What Went Down During The 2021 Elections
India Walton, the democratic socialist candidate for mayor of Buffalo, New York, conceded the race this afternoon to incumbent Mayor Byron Brown, who waged a write-in campaign to keep his job after losing to Walton in the Democratic primary. The race exposed schisms within the New York Democratic Party, but ultimately, Brown paired Democrats still loyal to him with Republicans to win reelection. Right now, write-ins account for 59 percent of the votes cast in the mayoral race, compared with 41 percent for Walton, and it’s likely that almost all of those write-ins are for Brown.

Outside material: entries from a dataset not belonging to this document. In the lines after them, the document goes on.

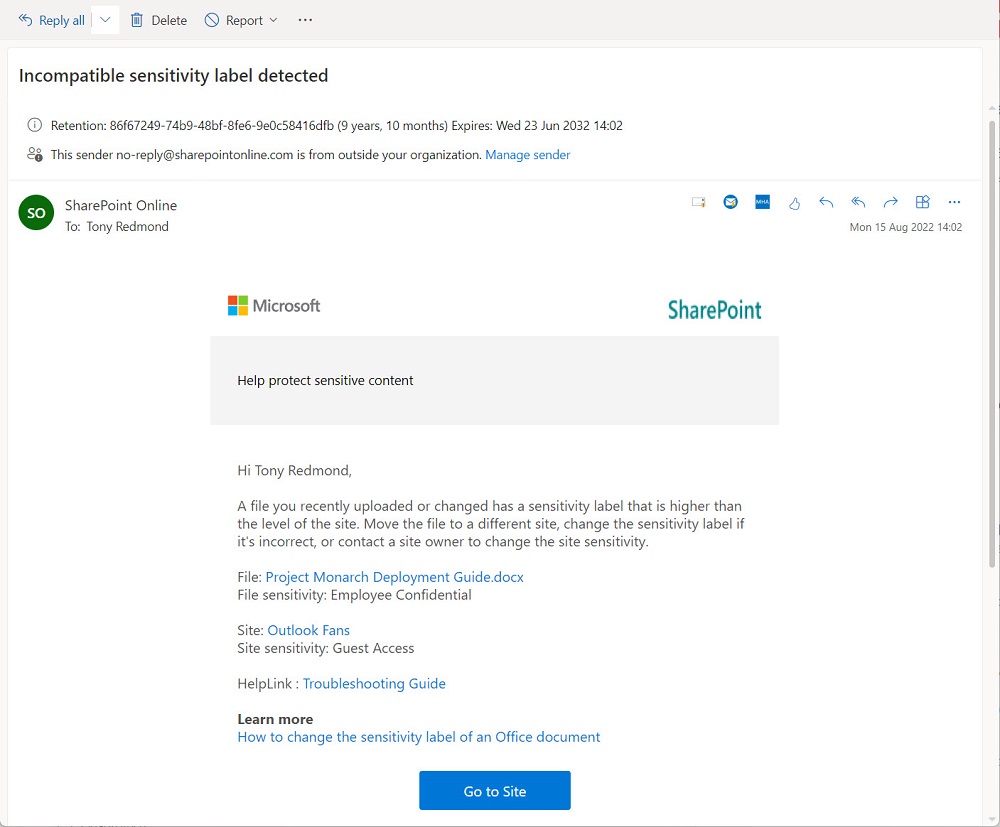Forward this message using the arrow icon
Screen dimensions: 1000x827
point(890,203)
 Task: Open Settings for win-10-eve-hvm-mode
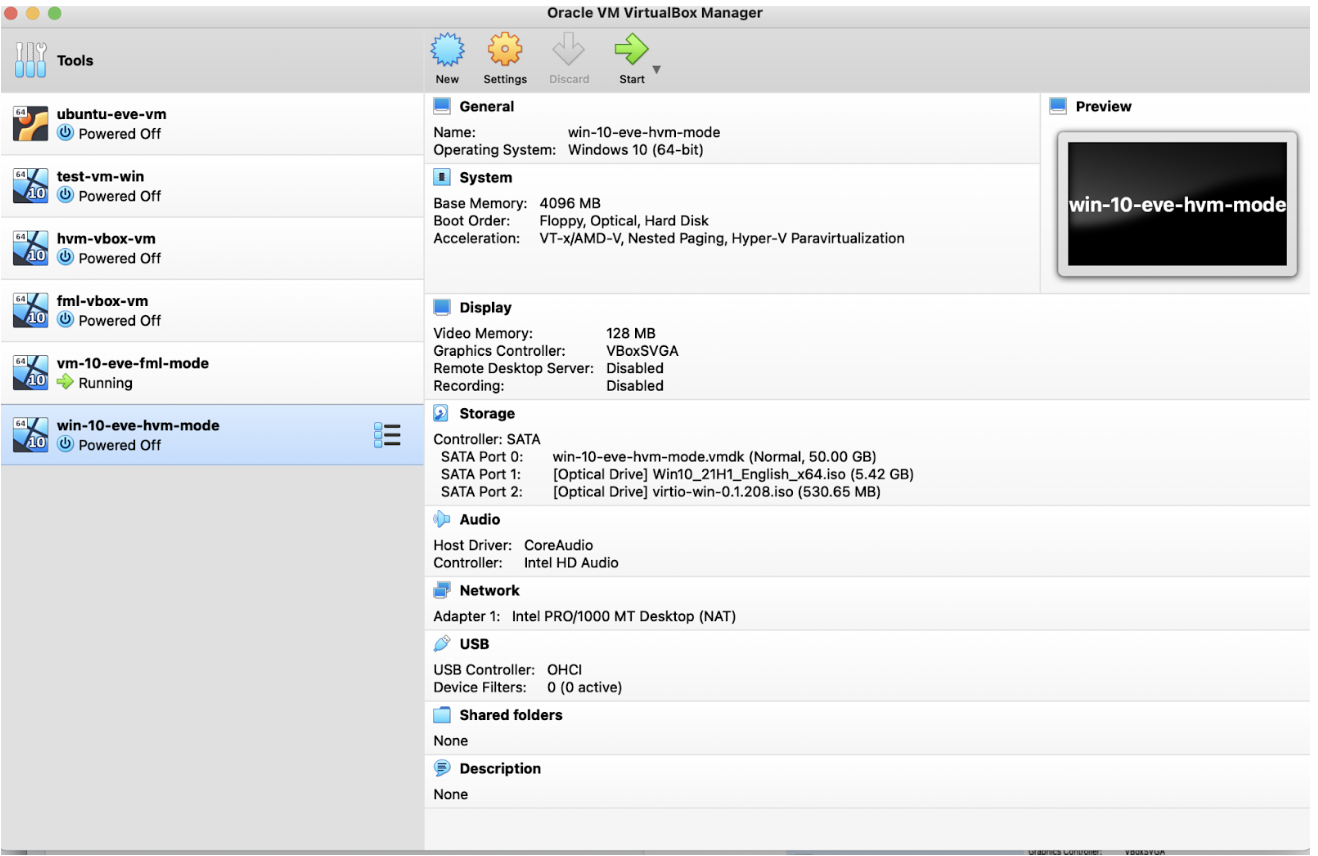(x=504, y=57)
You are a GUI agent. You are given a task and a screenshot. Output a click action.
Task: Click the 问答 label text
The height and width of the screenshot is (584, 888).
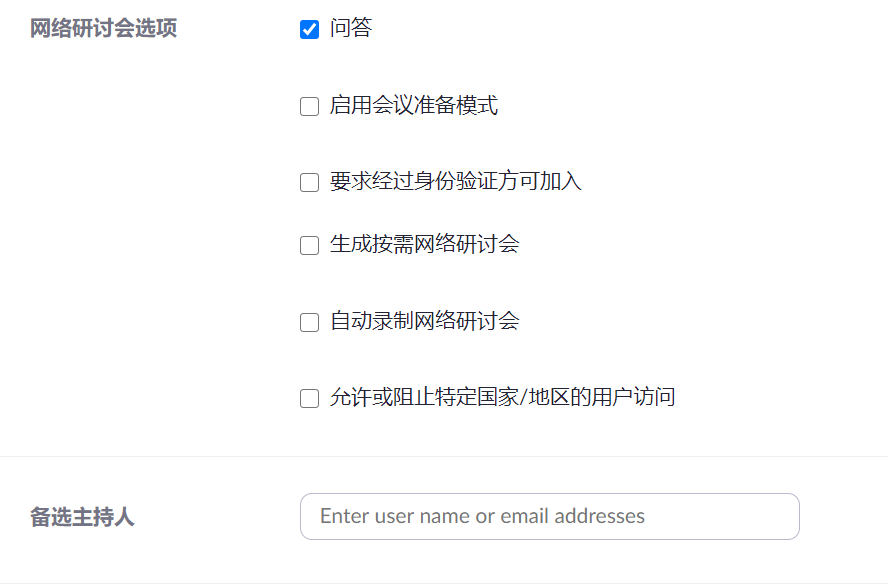point(351,29)
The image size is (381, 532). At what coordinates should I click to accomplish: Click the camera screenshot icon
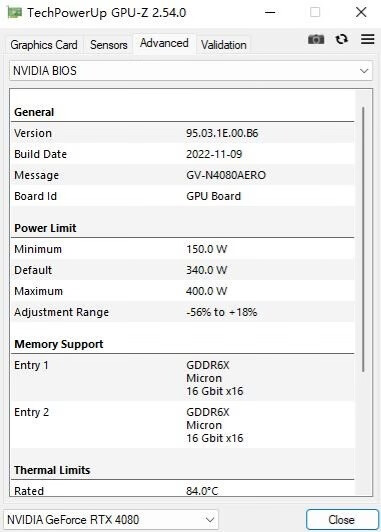click(316, 40)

With Proposals 3 and 4 (to legalize same-day voter registration and no-excuse absentee voting, respectively) currently failing in New York, many liberals have been critical of the fact that there was no big push to pass them (whereas Republicans actively campaigned against them). And it seems like voting-rights advocates left a lot of votes on the table as a result:
Ranked-choice tabulations are complete in Minneapolis, and they’ve confirmed that moderate Jacob Frey will be reelected as mayor, defeating two progressives who had charged that Frey hadn’t done enough to reform the police both before and after last year’s murder of George Floyd. Minneapolis voters also passed City Question 1, which gives the mayor’s office more power, and rejected City Question 2, which would have replaced the police department with a department of public safety. Add it all up, and it appears Minneapolitans have issued a vote of confidence in the status quo despite the past year-plus of turmoil in the city.